→ What you need to do
Word for word, transcribe the data below from the line with "[Close Message Banner] (427, 4)" to the line with "[DENIM FORUM Veste Winona En Denim | Aritzia | NO-STRESS", keeping both of those lines.

→ The input
##############################

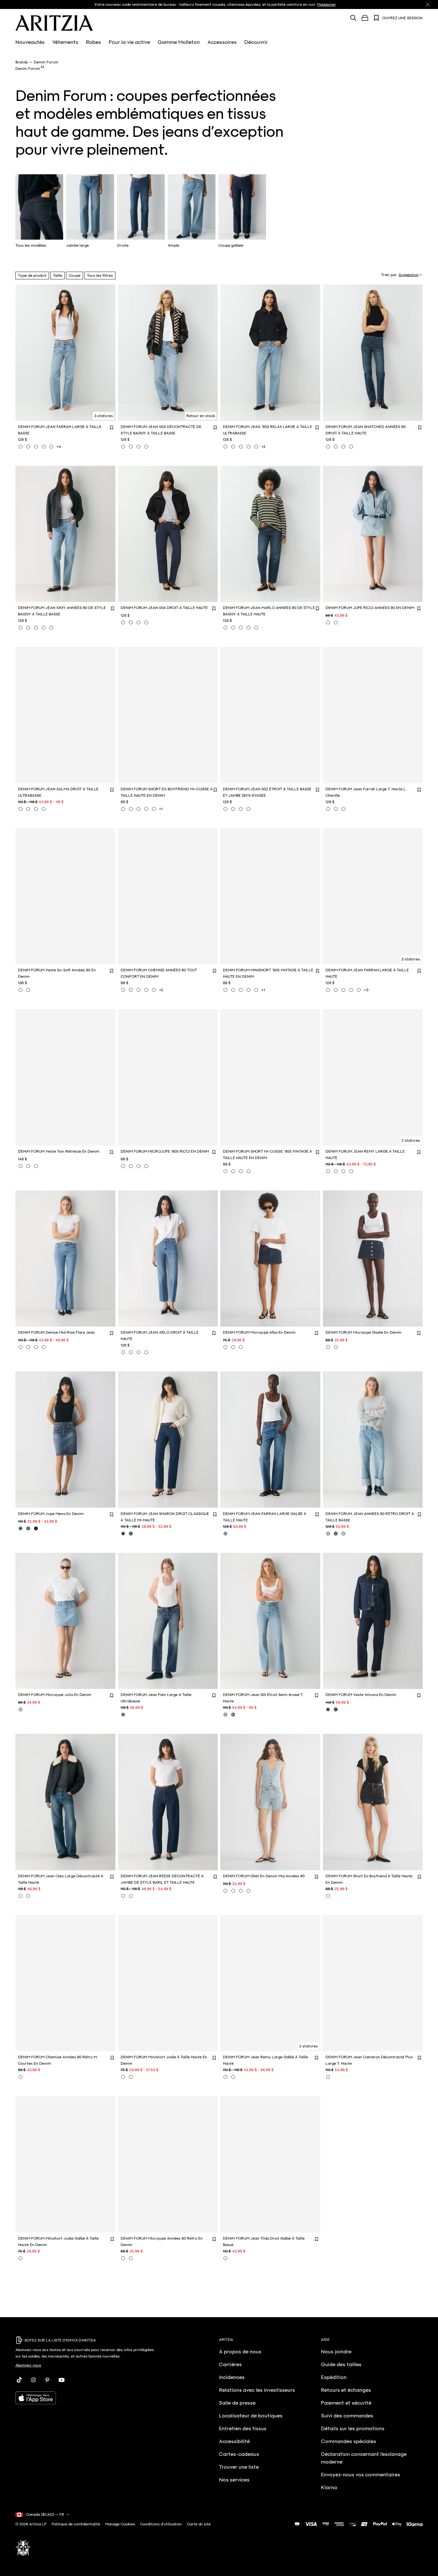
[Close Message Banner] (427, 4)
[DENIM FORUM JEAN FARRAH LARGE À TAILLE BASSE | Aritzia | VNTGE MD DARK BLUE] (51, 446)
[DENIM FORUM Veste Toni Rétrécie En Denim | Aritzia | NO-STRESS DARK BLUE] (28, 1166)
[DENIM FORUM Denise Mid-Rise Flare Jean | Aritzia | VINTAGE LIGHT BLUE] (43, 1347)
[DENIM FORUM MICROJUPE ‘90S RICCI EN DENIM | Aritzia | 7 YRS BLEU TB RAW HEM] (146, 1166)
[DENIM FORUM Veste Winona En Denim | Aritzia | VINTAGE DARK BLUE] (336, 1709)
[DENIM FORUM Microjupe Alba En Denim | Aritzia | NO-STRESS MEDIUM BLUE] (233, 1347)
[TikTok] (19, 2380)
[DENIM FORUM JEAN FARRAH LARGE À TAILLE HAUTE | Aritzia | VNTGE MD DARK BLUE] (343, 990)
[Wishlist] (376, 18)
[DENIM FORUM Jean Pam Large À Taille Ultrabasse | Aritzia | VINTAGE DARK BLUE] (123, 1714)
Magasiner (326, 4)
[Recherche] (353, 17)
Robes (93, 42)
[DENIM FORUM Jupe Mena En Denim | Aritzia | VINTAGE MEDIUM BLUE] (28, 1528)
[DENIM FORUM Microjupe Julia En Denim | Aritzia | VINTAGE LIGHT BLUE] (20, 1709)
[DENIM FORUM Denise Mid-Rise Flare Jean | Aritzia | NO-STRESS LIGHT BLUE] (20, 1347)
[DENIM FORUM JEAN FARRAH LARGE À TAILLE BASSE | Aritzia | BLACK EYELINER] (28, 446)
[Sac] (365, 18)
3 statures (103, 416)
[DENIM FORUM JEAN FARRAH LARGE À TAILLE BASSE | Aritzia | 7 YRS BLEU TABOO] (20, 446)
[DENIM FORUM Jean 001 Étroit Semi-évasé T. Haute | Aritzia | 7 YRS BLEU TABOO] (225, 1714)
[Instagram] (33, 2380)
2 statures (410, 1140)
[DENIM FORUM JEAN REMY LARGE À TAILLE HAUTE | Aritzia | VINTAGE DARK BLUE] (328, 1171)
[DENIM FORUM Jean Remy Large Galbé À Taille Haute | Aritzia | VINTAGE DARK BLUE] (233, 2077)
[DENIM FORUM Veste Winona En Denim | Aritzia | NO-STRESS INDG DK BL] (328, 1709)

##############################

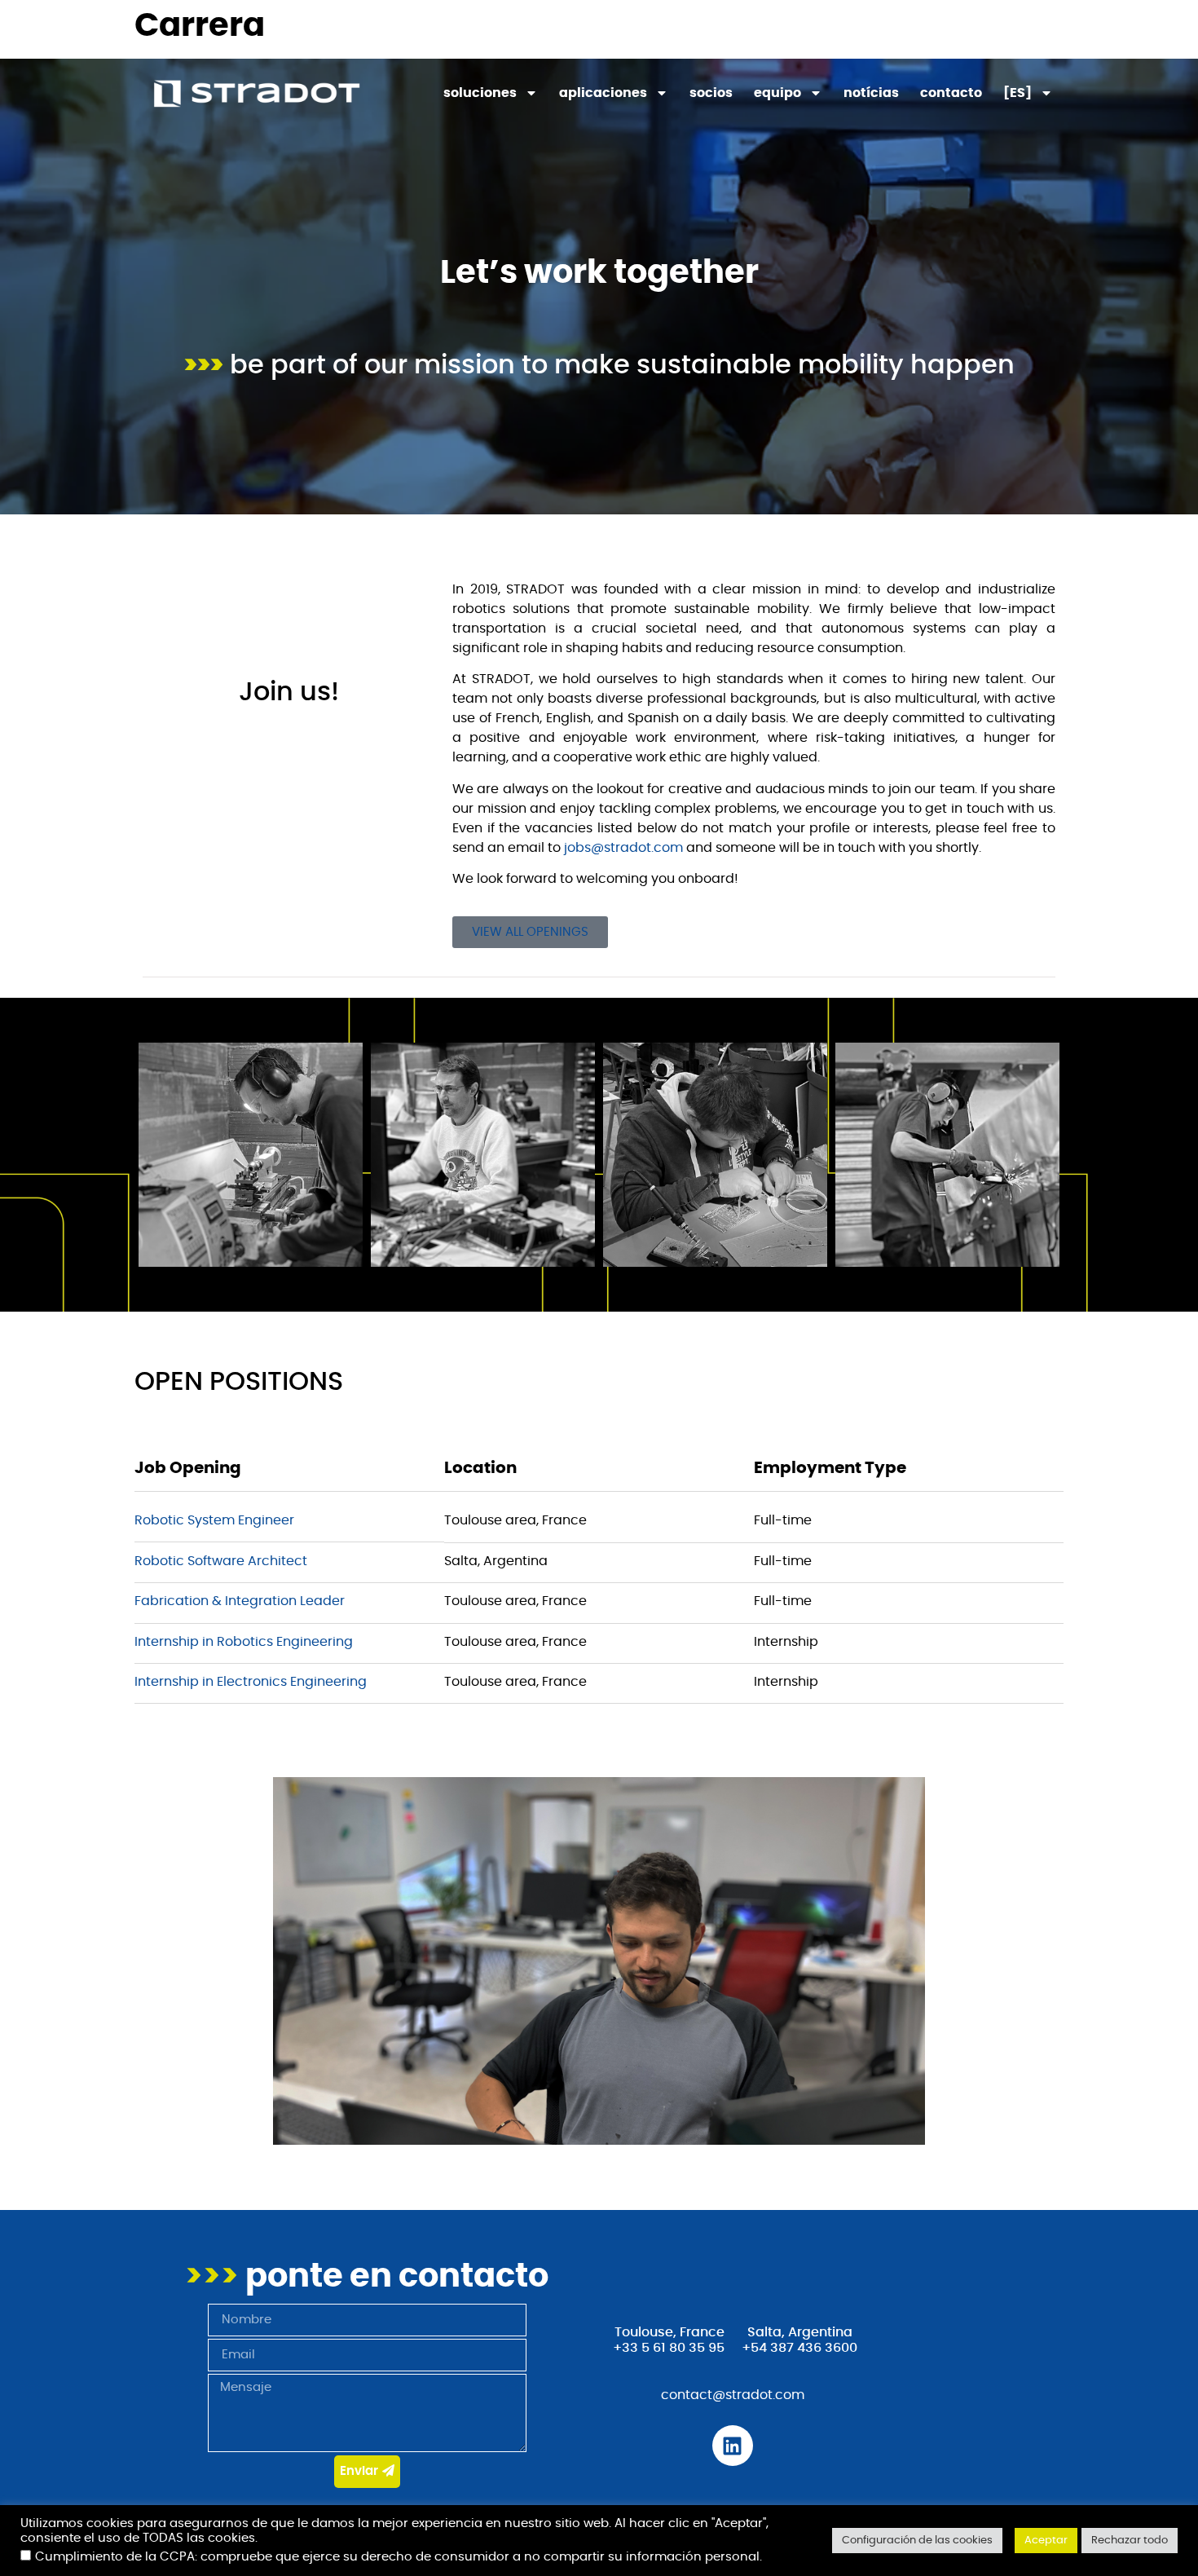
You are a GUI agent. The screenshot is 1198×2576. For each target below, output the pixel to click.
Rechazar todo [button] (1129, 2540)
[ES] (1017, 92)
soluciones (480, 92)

##############################

→ Exercise answer
[Close Message Banner] (427, 4)
[DENIM FORUM JEAN FARRAH LARGE À TAILLE BASSE | Aritzia | VNTGE MD DARK BLUE] (51, 446)
[DENIM FORUM Veste Toni Rétrécie En Denim | Aritzia | NO-STRESS DARK BLUE] (28, 1166)
[DENIM FORUM Denise Mid-Rise Flare Jean | Aritzia | VINTAGE LIGHT BLUE] (43, 1347)
[DENIM FORUM MICROJUPE ‘90S RICCI EN DENIM | Aritzia | 7 YRS BLEU TB RAW HEM] (146, 1166)
[DENIM FORUM Veste Winona En Denim | Aritzia | VINTAGE DARK BLUE] (336, 1709)
[DENIM FORUM Microjupe Alba En Denim | Aritzia | NO-STRESS MEDIUM BLUE] (233, 1347)
[TikTok] (19, 2380)
[DENIM FORUM JEAN FARRAH LARGE À TAILLE HAUTE | Aritzia | VNTGE MD DARK BLUE] (343, 990)
[Wishlist] (376, 18)
[DENIM FORUM Jean Pam Large À Taille Ultrabasse | Aritzia | VINTAGE DARK BLUE] (123, 1714)
Magasiner (326, 4)
[Recherche] (353, 17)
Robes (93, 42)
[DENIM FORUM Jupe Mena En Denim | Aritzia | VINTAGE MEDIUM BLUE] (28, 1528)
[DENIM FORUM Microjupe Julia En Denim | Aritzia | VINTAGE LIGHT BLUE] (20, 1709)
[DENIM FORUM Denise Mid-Rise Flare Jean | Aritzia | NO-STRESS LIGHT BLUE] (20, 1347)
[DENIM FORUM JEAN FARRAH LARGE À TAILLE BASSE | Aritzia | BLACK EYELINER] (28, 446)
[Sac] (365, 18)
3 statures (103, 416)
[DENIM FORUM JEAN FARRAH LARGE À TAILLE BASSE | Aritzia | 7 YRS BLEU TABOO] (20, 446)
[DENIM FORUM Jean 001 Étroit Semi-évasé T. Haute | Aritzia | 7 YRS BLEU TABOO] (225, 1714)
[Instagram] (33, 2380)
2 statures (410, 1140)
[DENIM FORUM JEAN REMY LARGE À TAILLE HAUTE | Aritzia | VINTAGE DARK BLUE] (328, 1171)
[DENIM FORUM Jean Remy Large Galbé À Taille Haute | Aritzia | VINTAGE DARK BLUE] (233, 2077)
[DENIM FORUM Veste Winona En Denim | Aritzia | NO-STRESS INDG DK BL] (328, 1709)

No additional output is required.